### [RECORDS FOR THE TASK]
==========

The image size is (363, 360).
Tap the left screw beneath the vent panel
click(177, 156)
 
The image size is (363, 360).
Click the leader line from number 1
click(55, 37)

==========

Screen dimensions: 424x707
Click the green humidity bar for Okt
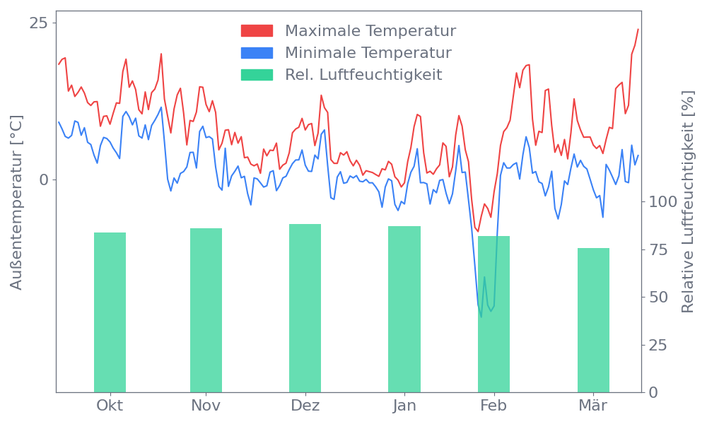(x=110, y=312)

==========

### [GOAL]
Write out the rows between the line holding "Screen dimensions: 424x707" and the line holding "(x=110, y=312)", inclusive, copying them exactly. Omit the pictures from your answer.

### [RESULT OF THE TASK]
Screen dimensions: 424x707
Click the green humidity bar for Okt
(x=110, y=312)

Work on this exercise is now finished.